Political polarization in the United States means that the overwhelming best predictor of a major party presidential candidate's electoral performance is the performance of the previous candidate of the party. This was clearly the case in this election. [All data in this post is at the county level. The socioeconomic data is from GeoFRED while the vote count is from here.]
In what follows, therefore, we will look at the correlates of Trump's performance relative to Mitt Romney's in 2012. This is the cleanest way to control for partisan polarization. We're going to examine the socioeconomic indicators of counties where Trump gained vote share compared to Romney.
Specifically, we will divide the counties into five buckets: Blowout, where Trump's vote share was 5 percent below Romney's; Major Loss, where Trump's vote share was between 5 and 2.5 percent below Romney's; Moderate Loss, where his vote share was between 2.5 and at par with Romney's; Moderate Gain, where Trump increased the GOP's share by less than 2.5 percent; Major Gain, where he increased it by between 2.5 and 5 percent; and finally, Land Slide, where Trump gained more than 5 percent relative to Romney.
More sophisticated strategies are certainly possible. But this strategy will allow us to visualize the data cleanly.
We begin with the number of counties. This chart is no surprise to anyone who watched the results on election night. A lot more of the map was colored red than in 2012. There was a major swing in a large number of counties.
But most such counties are very sparsely populated. The most populous counties actually went for Clinton at higher rates than they had gone for Obama in 2012. These two charts illustrate the GOP's astonishing geographic advantage.
Let's move on to socioeconomic variables. The next two charts show the median household income and per capita incomes averaged over all the counties in each of the six buckets.

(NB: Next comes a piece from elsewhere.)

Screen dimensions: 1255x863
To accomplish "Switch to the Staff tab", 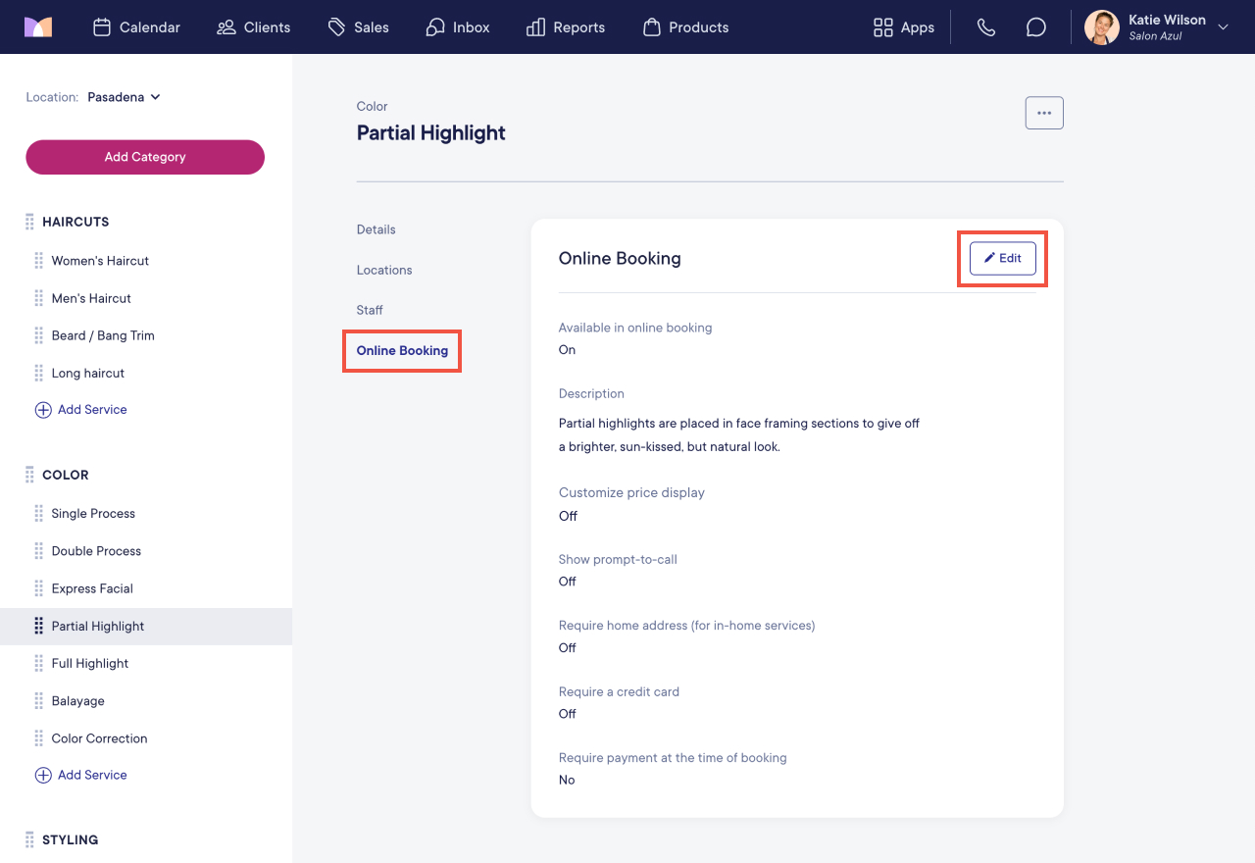I will pyautogui.click(x=370, y=310).
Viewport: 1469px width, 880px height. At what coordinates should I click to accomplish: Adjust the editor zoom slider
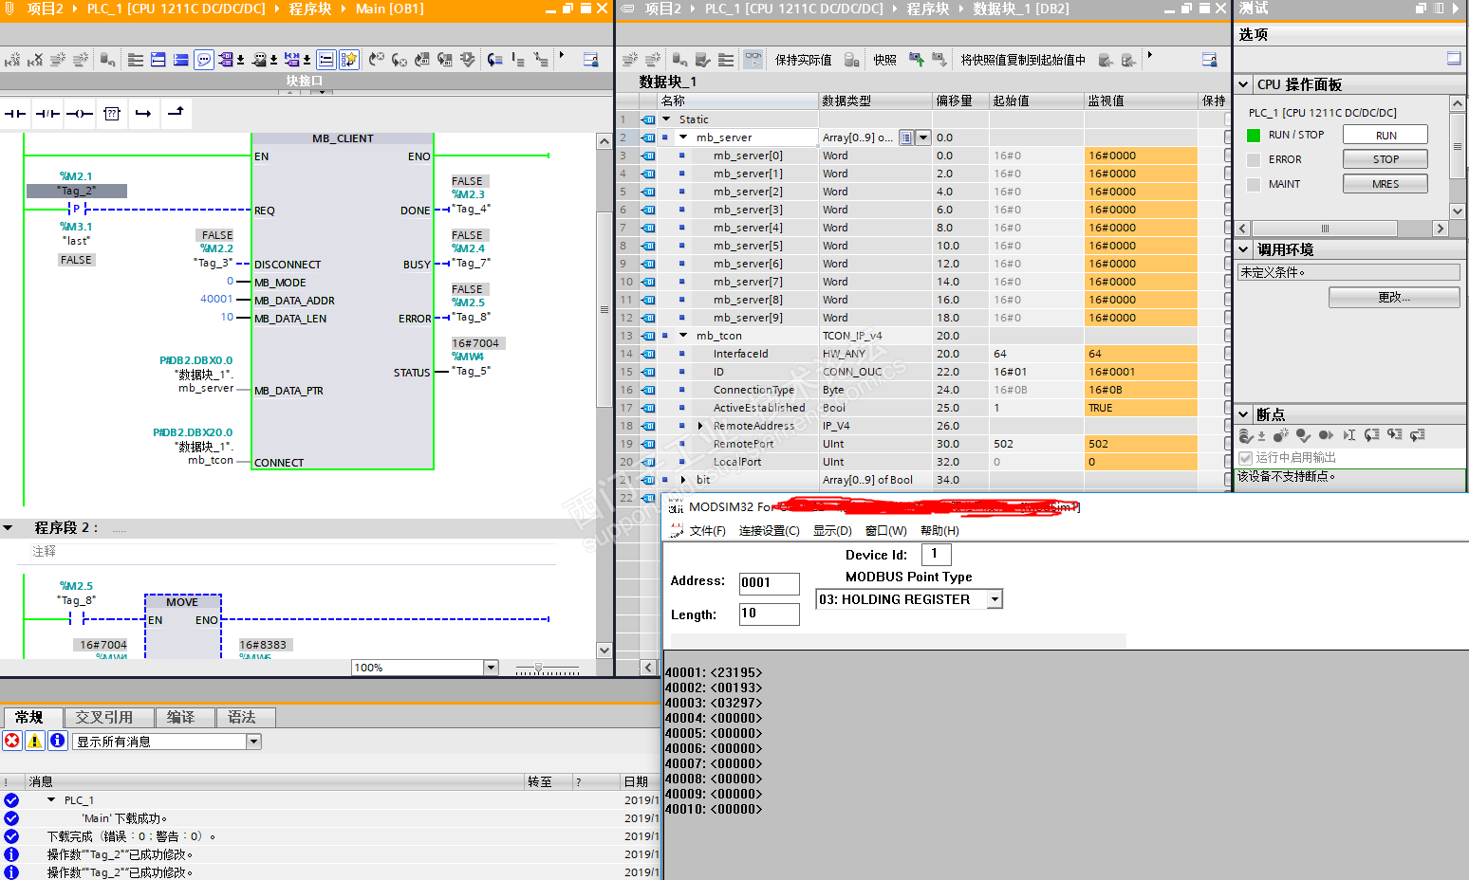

Both paint a consistent picture: Trump did worse than Romney in a typical affluent county, but did better than him in poorer counties. But neither was a strong correlate of Trump's performance. Median household income and per capita income explain only 13 percent and 10 percent of the variation in Trump's performance relative to Romney respectively.
The percentage of college graduates on the other hand, is a very strong predictor. It explains 35 percent of the variation in Trump's relative performance. High school diploma rate is, however, a poor predictor. Still, counties where Trump did worse than Romney typically had higher percentages of people with high school diplomas.
Trump did better than Romney in counties where poverty and unemployment rates are relatively high. Although the gradient is not constant.
Similarly, Trump did well in counties where the proportion of people relying on food stamps is high.
But his performance was uncorrelated with crime rates. On the other hand, it was correlated with youth idleness rate---the percentage of 16-19 year olds who are neither working nor employed.
Similarly, counties where Trump improved on Romney's performance had higher percentages of families with children that are single parent households.
Finally, Trump did worse than Romney in counties with positive net migration rates and he did better in counties with negative net migration rates. This is the only dynamic variable we have in the dataset. (The others are snapshots and do not tell how things are changing in the counties.) It is therefore very interesting to find a clean correlation between net migration rates and Trump's relative performance. The upshot is that Trump did well in places that are hemorrhaging people.
A consistent picture emerges from all these charts. Trump got to the White House by outperforming Mitt Romney is counties that are less educated, have lower incomes and higher poverty rates, where a greater proportion of people rely on food stamps, where many young adults are idle and children are growing up in broken homes. This is the America that is getting left behind. People are quite literally leaving these counties for greener pastures.
We have yet to tackle the why of it all. Why has America become so regionally polarized? Is it global trade? Automation? Skill-biased technological change? The neoliberal policy consensus? The political economy of Washington, DC? A fairly coherent narrative can be constructed along any of these threads. It is much harder to evaluate their relative importance. And even harder to devise meaningful policy solutions.
While we quietly thank our stars that Trump is getting tamed by adult supervision, we cannot go back to ignoring fly-over country. For we now know quite well what happens when we do.